Tokyo, Feb 8 (IANS): Tokyo stocks closed lower on strengthened concerns that the US Federal Reserve will begin to tighten its monetary policy amid solid US jobs reports and earnings, with sentiment also dampened by inflation concerns and rising prices for crude oil.
The 225-issue Nikkei Stock Average lost 191.12 points, or 0.70 per cent, from Friday to close on Monday at 27,248.87, Xinhua news agency reported.
The broader Topix index of all First Section issues on the Tokyo Stock Exchange, meanwhile, fell 4.57 points, or 0.24 per cent, to finish at 1,925.99.
Local brokers said that strong US jobs data and wage figures released late last week weighed on the market here on Monday as the figures underscored expectations the Fed will speed up measures to tighten its monetary policy.
"Investors believe the Fed will speed up its rate hikes following the release of strong jobs data and are worried that stocks that have the potential to grow, such as high-tech and chip-related large caps, will be adversely affected by the move," Masahiro Ichikawa, Chief market strategist at Sumitomo Mitsui DS Asset Management Co., was quoted as saying.
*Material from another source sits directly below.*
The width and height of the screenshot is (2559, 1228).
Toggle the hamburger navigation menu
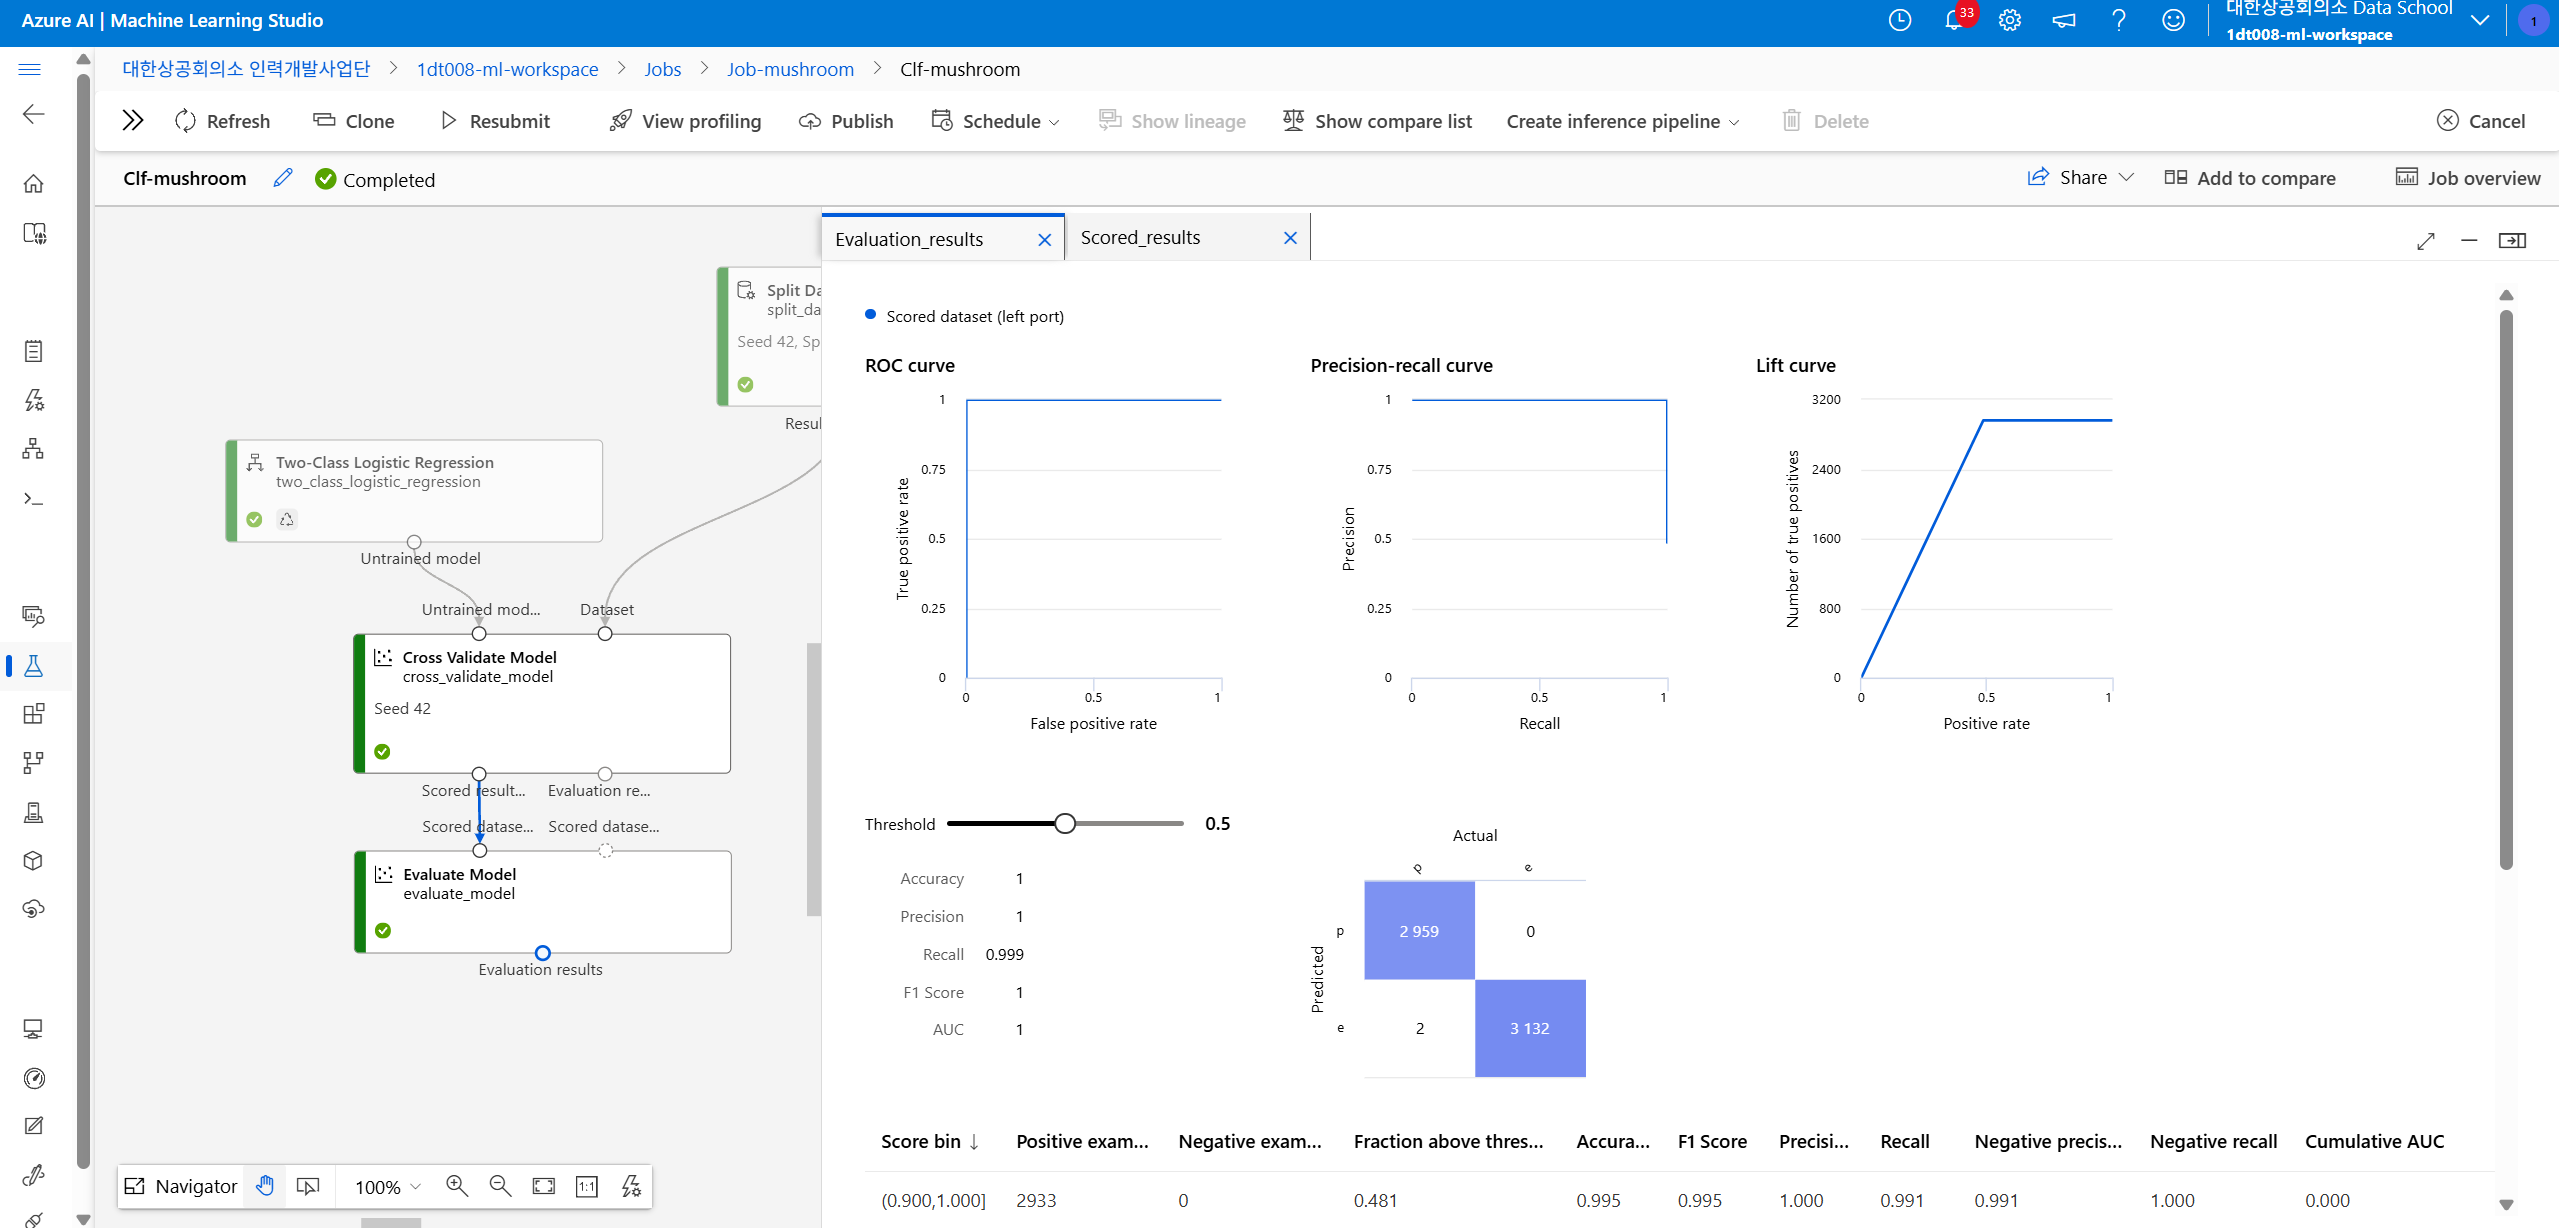(30, 69)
While the majority of market analysts were in agreement as to the likelihood of the Fed's monetary policy being tightened at an earlier juncture than initially expected, some said that real market volatility wouldn't kick in a unit the Fed's meeting in March.
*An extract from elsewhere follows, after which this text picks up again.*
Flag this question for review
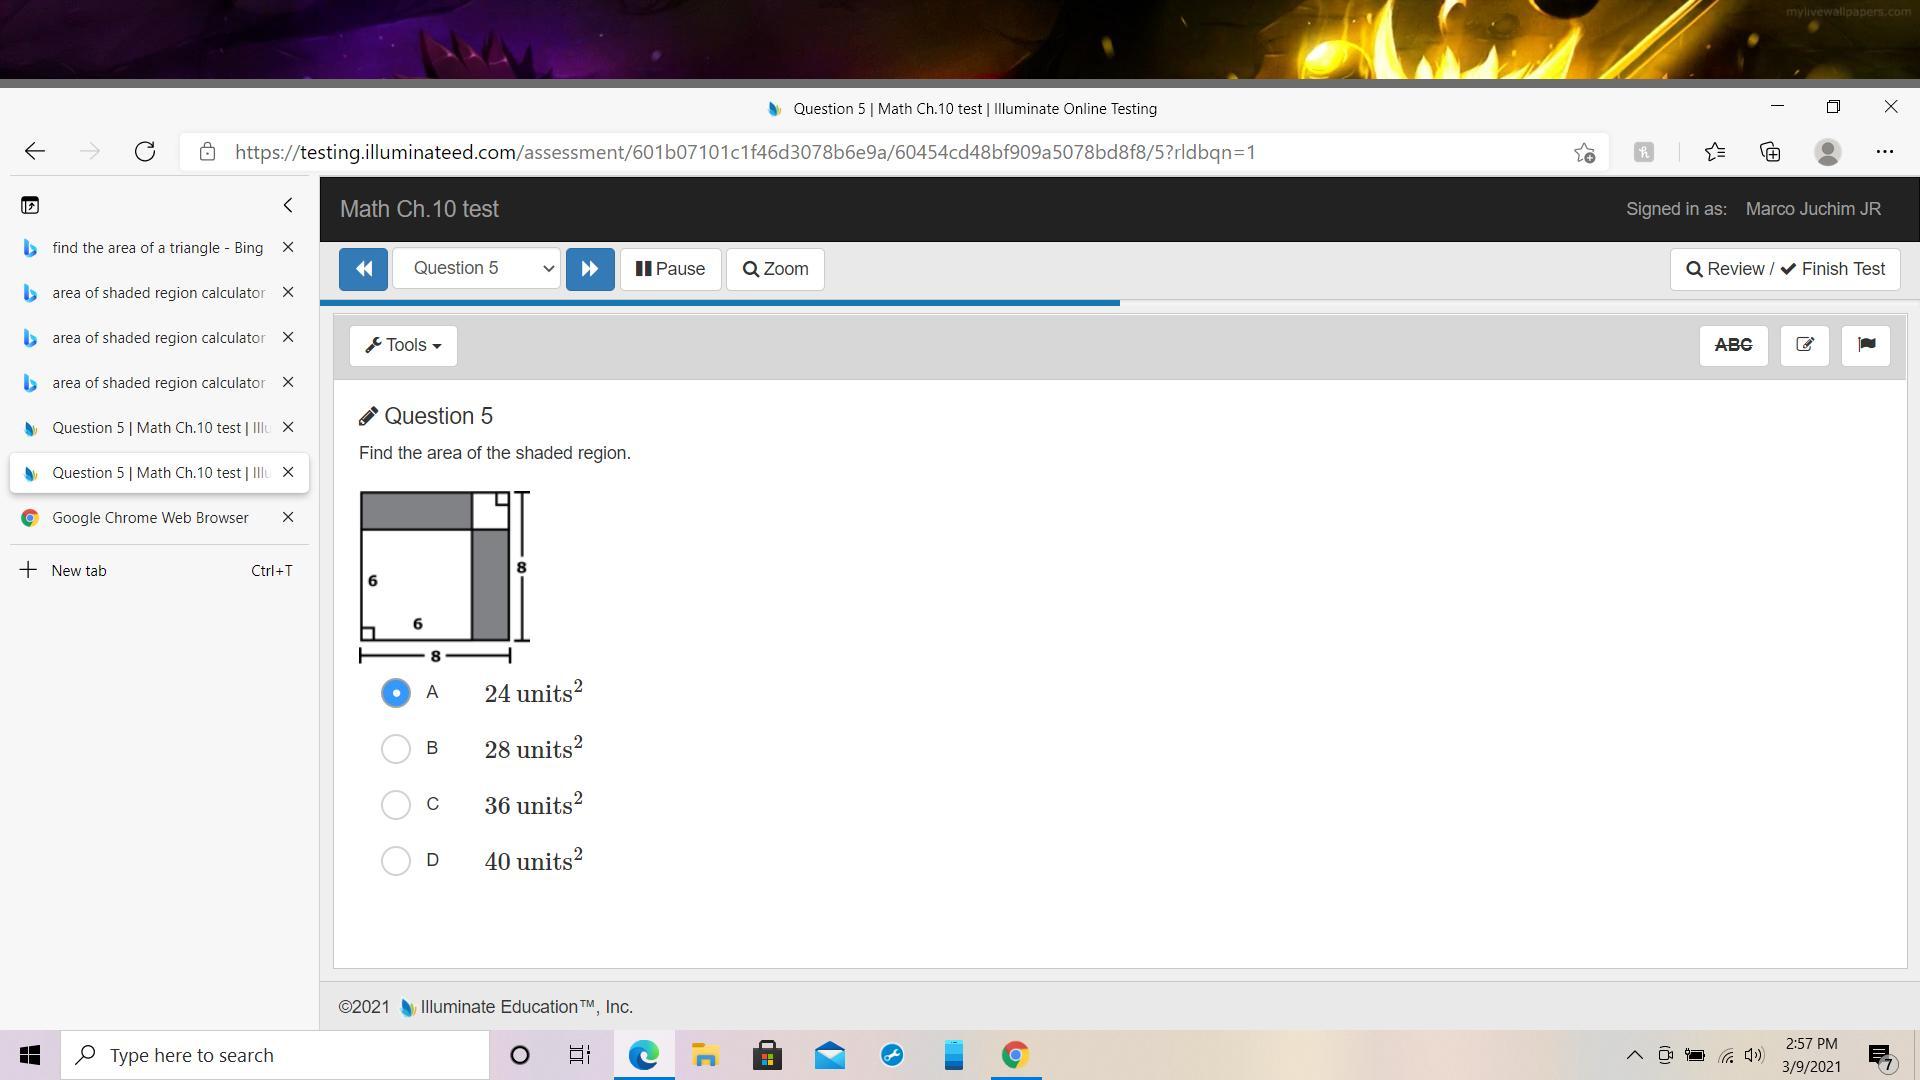The image size is (1920, 1080). (1865, 345)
"The bullish US jobs report has strengthened concern about aggressive monetary tightening, but market moves should be fairly calm until the Fed's meeting in March," one marker strategist said, adding, "This week, the main focus should be earnings."
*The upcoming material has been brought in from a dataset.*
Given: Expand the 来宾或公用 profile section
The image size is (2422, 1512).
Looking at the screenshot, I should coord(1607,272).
By the close of play, marine transportation, precision instrument and metal product issues comprised those that declined the most, while issues that fell outpaced those that rose by 1,313 to 783 on the First Section, while 87 ended the day unchanged.
In contrast to the previous week, firms reporting earnings and profit guidances that missed median expectations weighed on the market, including Olympus Corp. tumbling 12.2 per cent to become the Nikkei's biggest drag.
Automaker Subaru reversed 4.9 per cent, after downwardly revising its earnings, partly due to the global chip shortage.
Among chip-related and component makers, Taiyo Yuden slumped 9.7 per cent, while Advantest lost 2.7 per cent on disappointing earnings. Similarly, Tokyo Electron ended the day 1.4 per cent lower.
Heavily-weighted Nikkei component Fast Retailing, owner of the Uniqlo chain of casual clothing stores, weighed on the market, dropping 1.6 per cent by the close.
Bucking the downward trend, Mitsui Fudosan was a notable winner, climbing 2.5 per cent, after upgrading its earnings outlook and announcing a buyback scheme of its shares.
On the main section on Monday, 1,302.18 million shares changed hands, dropping from Friday's volume of 1,357.65 million shares.
The turnover on the first trading day of the week came to 3,014.18 billion yen ($26.21 billion).